▶ **TASK OBJECTIVE**
Locate every line in the entries below that contains the string "image", treating uppercase and lowercase as different, and copy each of those lines.

---------- WORKING DATA ----------

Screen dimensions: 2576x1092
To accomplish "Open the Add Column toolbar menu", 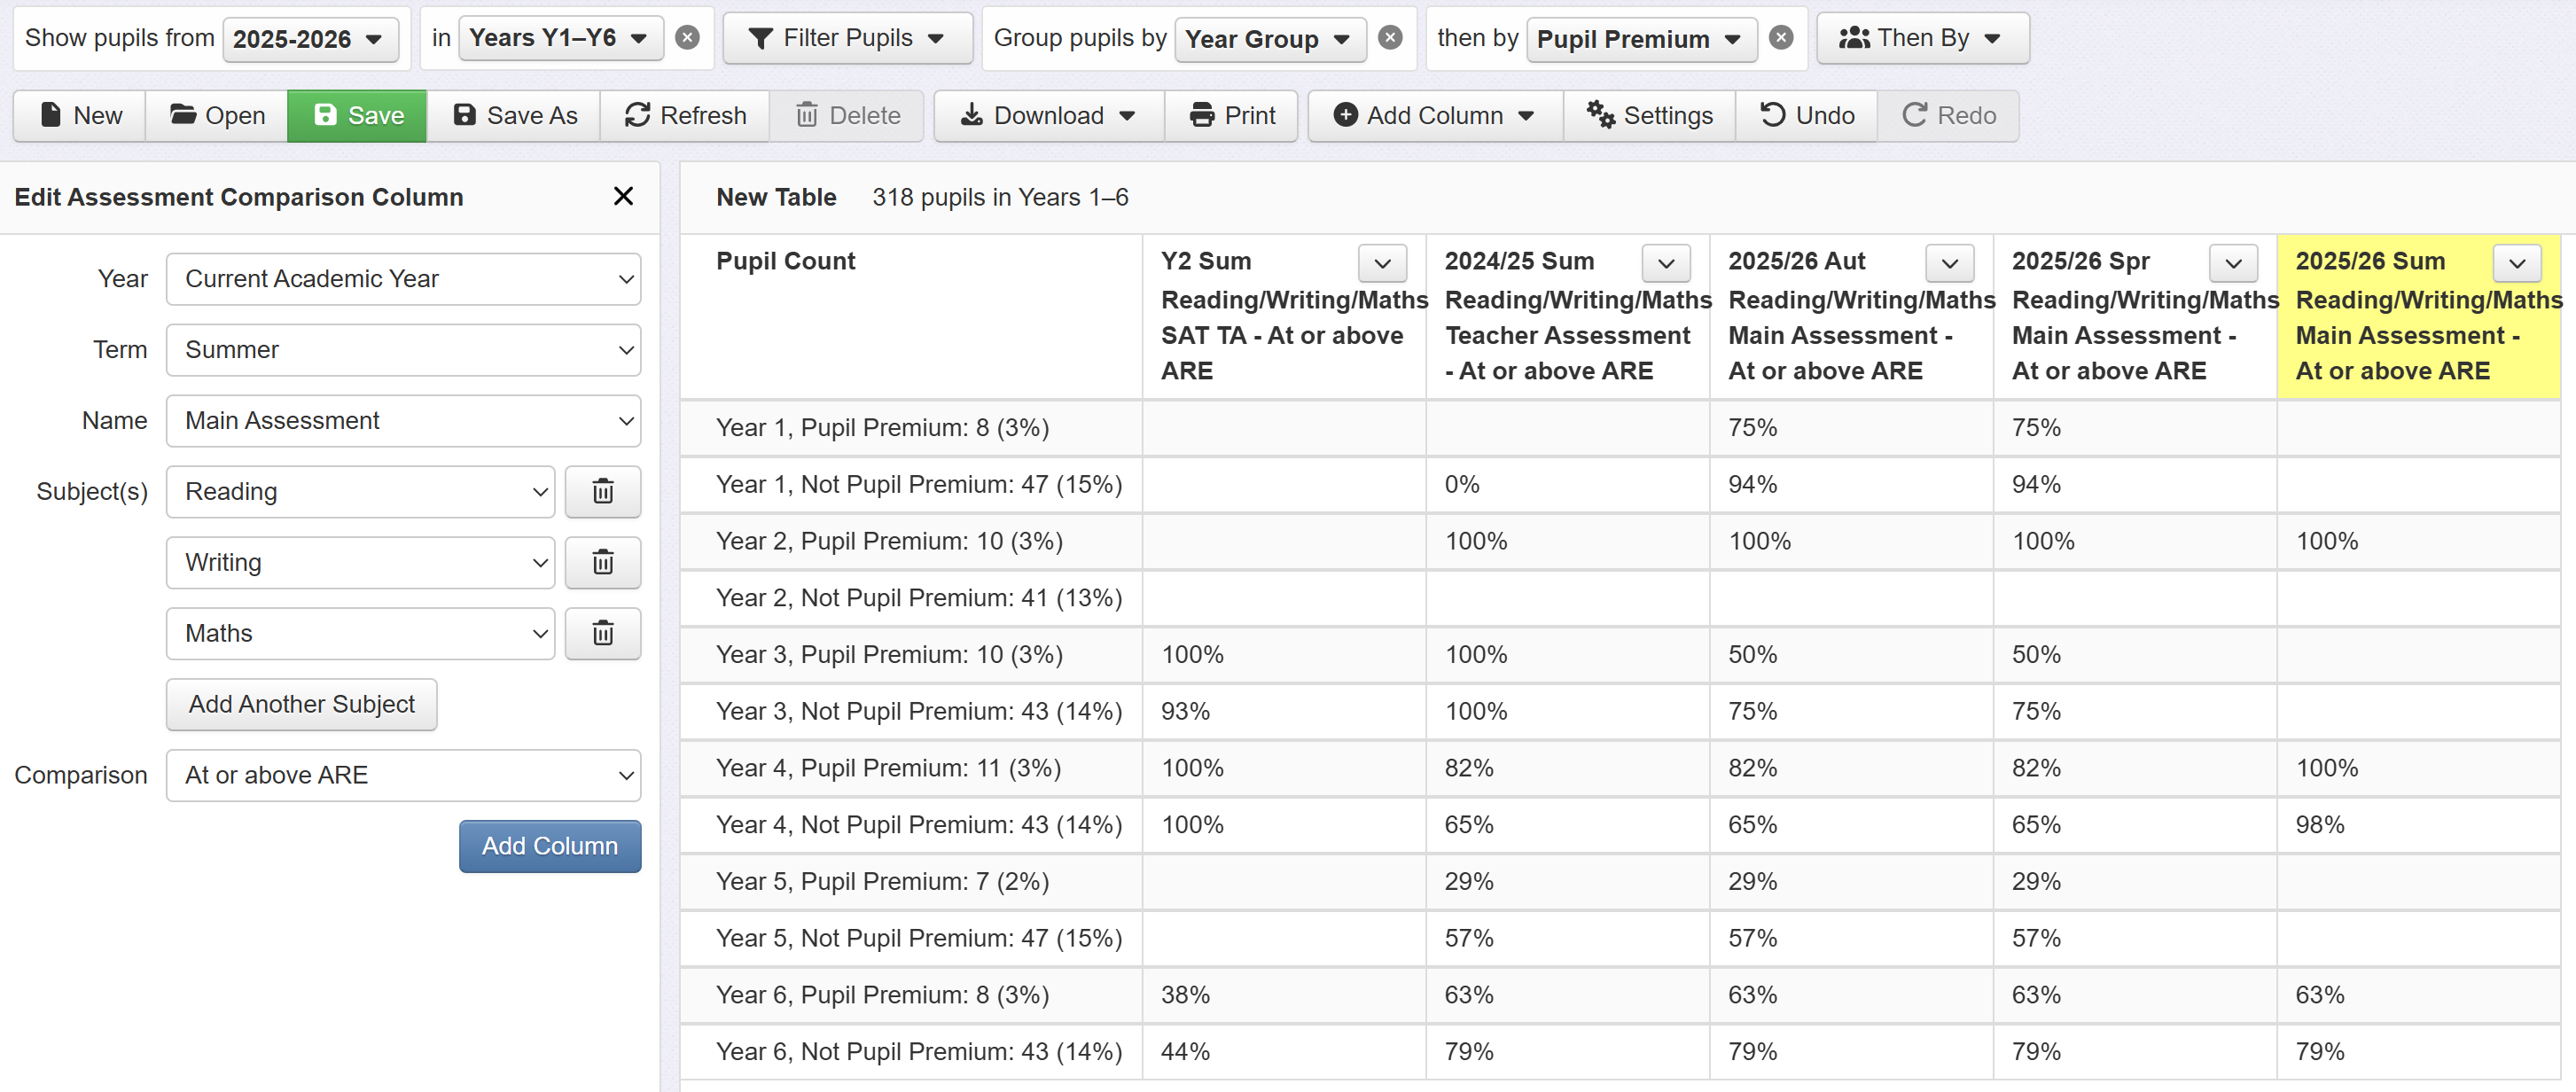I will [x=1434, y=116].
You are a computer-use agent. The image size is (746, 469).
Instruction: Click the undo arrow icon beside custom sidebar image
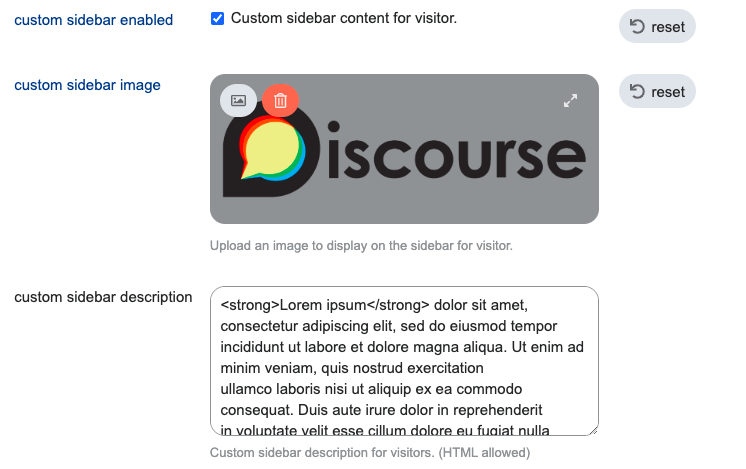637,91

----------

▶ **RESPONSE BELOW**
You are a computer-use agent. The image size is (746, 469).
Instruction: Click the undo arrow icon beside custom sidebar image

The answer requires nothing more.